It is quite possible that upgrading to Sierra would solve this problem.  FWIW, I've never had to reformat my TimeCapsule except by my intention.  You can reformat the Time Capsule disk(s) using the Airport utility.  The Airport utility uses services on the TimeCapsule NAS to quickly reformat the TimeCapsule disk.  You can also connect larger disks to the Time Capsule using the TimeCapsule USB port.  With TimeMachine, you can backup all of the local disks on one or more Macs to the Time Capsule and other locally attached EHDs.  I alternate between a Time Capsule for both my Macs and a Locally attached EHD for back.  I never worry about losing a back up disk since it would be extremely unlike that both disks would fail at the same time


----------



## oleleclos (May 22, 2017)

clee01l said:


> It is quite possible that upgrading to Sierra would solve this problem.


Possible, but not very likely. I have used TM with countless OS versions, going back to 10.5.0, and it has never worked reliably. I know it does for some, but it doesn't for me and plenty of people that I know. 

The problems are always on networked systems, never im my experience with directly attached drives, so maybe it's similar to some of the problems people discuss on this forum with originals kept on network disks. Whatever the case, a piece of core Apple software shouldn't be this unreliable.

But as I say, it’s not a problem; there is plenty of other backup software to choose from


----------



## clee01l (May 22, 2017)

oleleclos said:


> I have used TM with countless OS versions, going back to 10.5.0, and it has never worked reliably. I know it does for some,


I've never had it work other than reliably.  I think that you and the people that you know are a unique and limited set of Mac users.  That said.  I think it unwise to rely upon only one backup solution.  In addition to TM backups in two places, I also have Crashplan backed up locally and to the cloud.


----------



## oleleclos (May 23, 2017)

clee01l said:


> I've never had it work other than reliably.


Well, it's amazing how people's IT experiences vary. Take disk failures. The first hard disk I worked with, in 1981, was 10 MB - a 14" monster, with so much space we had a sysop share it between four users Between then and 2016 I never, ever had a hard disk failure, not once, while people all around me had one after the other. Then, last year, three failed on me in a row - one built-in and two external. 
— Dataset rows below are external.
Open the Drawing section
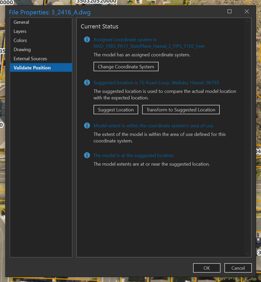This screenshot has width=261, height=282. click(22, 50)
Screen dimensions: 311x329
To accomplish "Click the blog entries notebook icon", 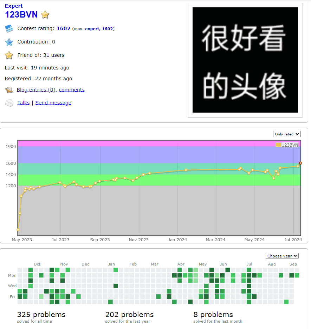I will coord(9,90).
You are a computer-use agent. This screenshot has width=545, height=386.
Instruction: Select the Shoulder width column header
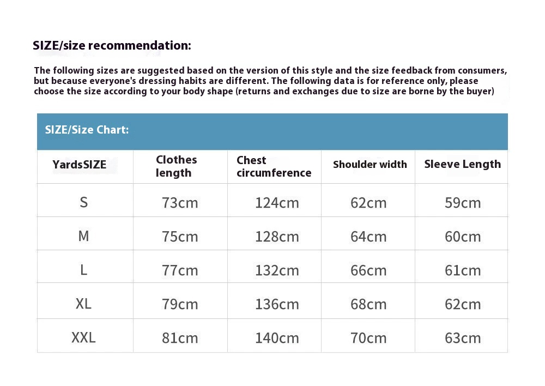(370, 165)
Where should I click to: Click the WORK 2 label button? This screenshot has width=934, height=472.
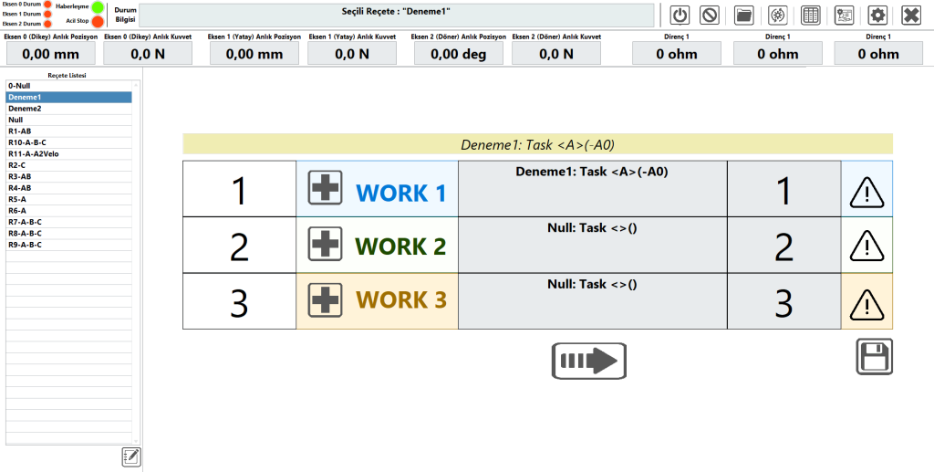click(400, 246)
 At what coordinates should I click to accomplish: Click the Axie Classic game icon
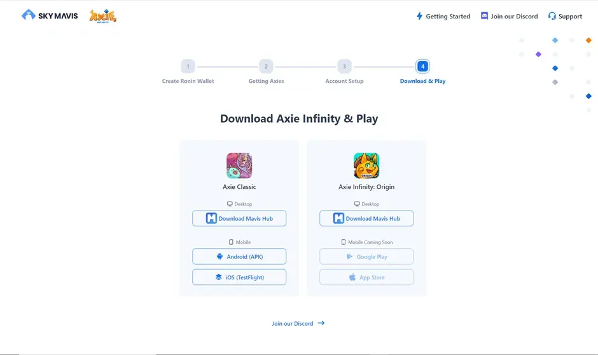[x=239, y=165]
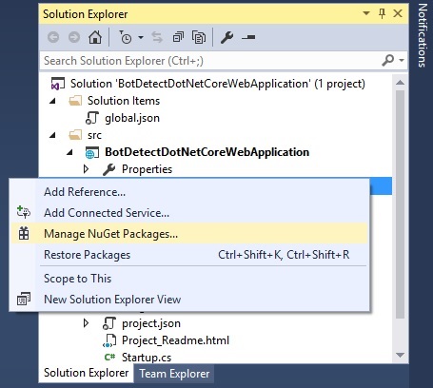Image resolution: width=433 pixels, height=388 pixels.
Task: Click the search magnifier icon
Action: pos(387,60)
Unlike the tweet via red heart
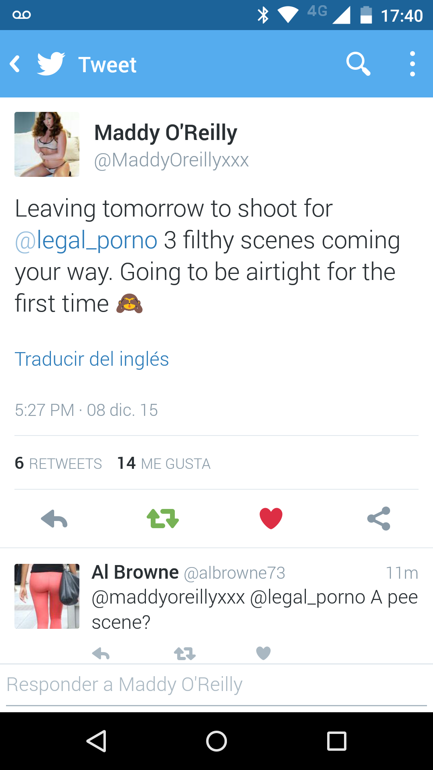 [x=271, y=518]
That's just the way the cookie crumbles


----------



## clee01l (May 23, 2017)

oleleclos said:


> Well, it's amazing how people's IT experiences vary. Take disk failures. The first hard disk I worked with, in 1981, was 10 MB - a 14" monster, with so much space we had a sysop share it between four users Between then and 2016 I never, ever had a hard disk failure, not once, while people all around me had one after the other. Then, last year, three failed on me in a row - one built-in and two external.
> 
> That's just the way the cookie crumbles


I reliably use a Disk drive for about 3 years then I move critical data to a newer drive.  I have some SATA drives that have followed me through several hardware updates and are still going strong over 8 years after I first installed them.   My last disk failure was the MacOS system disk on my 2011 iMac.  I replaced it and restored quickly from the TimeMachine backup.  I then bought a new 5K iMac and set it up using the same TimeMachine backup from my older iMac


----------



## Sandro (Jun 2, 2017)

Ferguson said:


> (5) subtle hardware bugs, which like above silently and subtly corrupt data (often called "bit rot") that you do not notice until, again, all your backups include the corruption.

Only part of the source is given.